A small ball of mass $m$ is projected with a minimum horizontal velocity $v_0$ on a smooth wedge of mass $M$ so that it will reach the highest point P of the wedge. The value of $v_0$ come out to be $\sqrt{(a+\frac{4m}{M})gR}$. Find the value of $a$.

Answer 1

If the ball reaches at point P, the velocity of the ball with respect to wedge should be $\sqrt{gR}$.
Using work-energy theorem from centre of mass frame at A and the highest point P
$W_{ext}+W_{int}=W_{ext}+0=(\Delta K{)}_{cm}$
$W_{gravity}=(\Delta K{)}_{CM}$
$-mg\left(2R\right)={\left[\frac{1}{2}\mu v_{rel}^2\right]}_{final}-{\left[\frac{1}{2}\mu v_{rel}^2\right]}_{initial}$
$--mg2R=\frac{1}{2}\mu (V+v{)}^2-\frac{1}{2}\mu v_0^2$ (i)

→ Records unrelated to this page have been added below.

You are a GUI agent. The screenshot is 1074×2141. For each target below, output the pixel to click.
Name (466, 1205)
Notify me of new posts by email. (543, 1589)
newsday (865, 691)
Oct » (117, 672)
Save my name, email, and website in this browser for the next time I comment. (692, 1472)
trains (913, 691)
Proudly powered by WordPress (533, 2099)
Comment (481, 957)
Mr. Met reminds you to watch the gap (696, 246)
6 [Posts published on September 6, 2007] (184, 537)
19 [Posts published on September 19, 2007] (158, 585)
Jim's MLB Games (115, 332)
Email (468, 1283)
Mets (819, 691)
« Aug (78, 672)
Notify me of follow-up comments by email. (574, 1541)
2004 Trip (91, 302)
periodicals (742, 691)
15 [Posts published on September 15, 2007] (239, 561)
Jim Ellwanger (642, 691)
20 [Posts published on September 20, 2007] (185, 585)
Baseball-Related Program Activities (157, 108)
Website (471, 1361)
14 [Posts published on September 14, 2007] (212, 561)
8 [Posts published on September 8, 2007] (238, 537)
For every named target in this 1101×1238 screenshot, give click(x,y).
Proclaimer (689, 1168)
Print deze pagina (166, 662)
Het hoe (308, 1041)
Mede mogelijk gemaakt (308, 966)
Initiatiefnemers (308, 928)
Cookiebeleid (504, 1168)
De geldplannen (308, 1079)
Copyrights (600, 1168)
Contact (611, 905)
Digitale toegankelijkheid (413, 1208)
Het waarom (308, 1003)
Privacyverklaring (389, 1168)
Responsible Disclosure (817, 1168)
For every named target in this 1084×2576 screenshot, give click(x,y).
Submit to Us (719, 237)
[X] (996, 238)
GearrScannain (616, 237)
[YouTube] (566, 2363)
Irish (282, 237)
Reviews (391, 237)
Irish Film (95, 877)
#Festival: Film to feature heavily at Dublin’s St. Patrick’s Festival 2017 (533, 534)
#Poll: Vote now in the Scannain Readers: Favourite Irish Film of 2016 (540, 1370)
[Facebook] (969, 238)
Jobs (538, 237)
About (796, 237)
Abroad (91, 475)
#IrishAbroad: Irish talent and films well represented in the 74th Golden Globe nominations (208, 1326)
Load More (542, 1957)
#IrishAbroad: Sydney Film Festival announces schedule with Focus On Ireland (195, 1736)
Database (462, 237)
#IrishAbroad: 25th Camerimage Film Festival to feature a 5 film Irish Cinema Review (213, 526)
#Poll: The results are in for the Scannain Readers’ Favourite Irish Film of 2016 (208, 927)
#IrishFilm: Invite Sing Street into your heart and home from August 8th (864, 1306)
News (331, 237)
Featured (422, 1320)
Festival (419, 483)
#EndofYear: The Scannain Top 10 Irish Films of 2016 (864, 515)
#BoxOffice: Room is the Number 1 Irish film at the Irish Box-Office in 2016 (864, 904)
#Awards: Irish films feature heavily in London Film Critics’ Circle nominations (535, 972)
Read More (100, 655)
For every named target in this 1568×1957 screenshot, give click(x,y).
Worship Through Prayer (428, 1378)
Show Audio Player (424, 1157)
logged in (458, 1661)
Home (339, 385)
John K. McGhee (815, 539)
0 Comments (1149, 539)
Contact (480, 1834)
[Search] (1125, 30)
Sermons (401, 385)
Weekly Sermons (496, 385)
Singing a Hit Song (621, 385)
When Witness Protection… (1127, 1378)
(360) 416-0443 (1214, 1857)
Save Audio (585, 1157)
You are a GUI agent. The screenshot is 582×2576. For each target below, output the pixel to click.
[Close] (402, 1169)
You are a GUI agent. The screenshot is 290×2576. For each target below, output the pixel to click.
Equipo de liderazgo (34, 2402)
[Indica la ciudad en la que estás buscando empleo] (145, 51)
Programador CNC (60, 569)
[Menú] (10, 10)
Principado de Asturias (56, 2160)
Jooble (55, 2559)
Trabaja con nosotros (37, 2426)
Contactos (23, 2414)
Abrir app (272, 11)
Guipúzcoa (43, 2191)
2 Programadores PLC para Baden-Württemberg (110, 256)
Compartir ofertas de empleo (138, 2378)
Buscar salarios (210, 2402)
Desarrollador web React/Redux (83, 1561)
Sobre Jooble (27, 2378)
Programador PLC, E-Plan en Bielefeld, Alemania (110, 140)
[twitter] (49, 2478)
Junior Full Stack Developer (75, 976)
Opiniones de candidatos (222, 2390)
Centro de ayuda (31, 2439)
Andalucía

$\mu =\left(\frac{mM}{m+M}\right)$ and $v=\sqrt{gR}$
As there is no external forces acting on the system in horizontal direction. The linear momentum of the system should be conserved.
i.e., $m{v}_0=m(V-v)+MV$
$\Rightarrow V=\frac{m(v_0+v)}{(m+M)}$ (ii)
From equations (i) and (ii), we get
$\Rightarrow v_0=\sqrt{(5+\frac{4m}{M})gR}$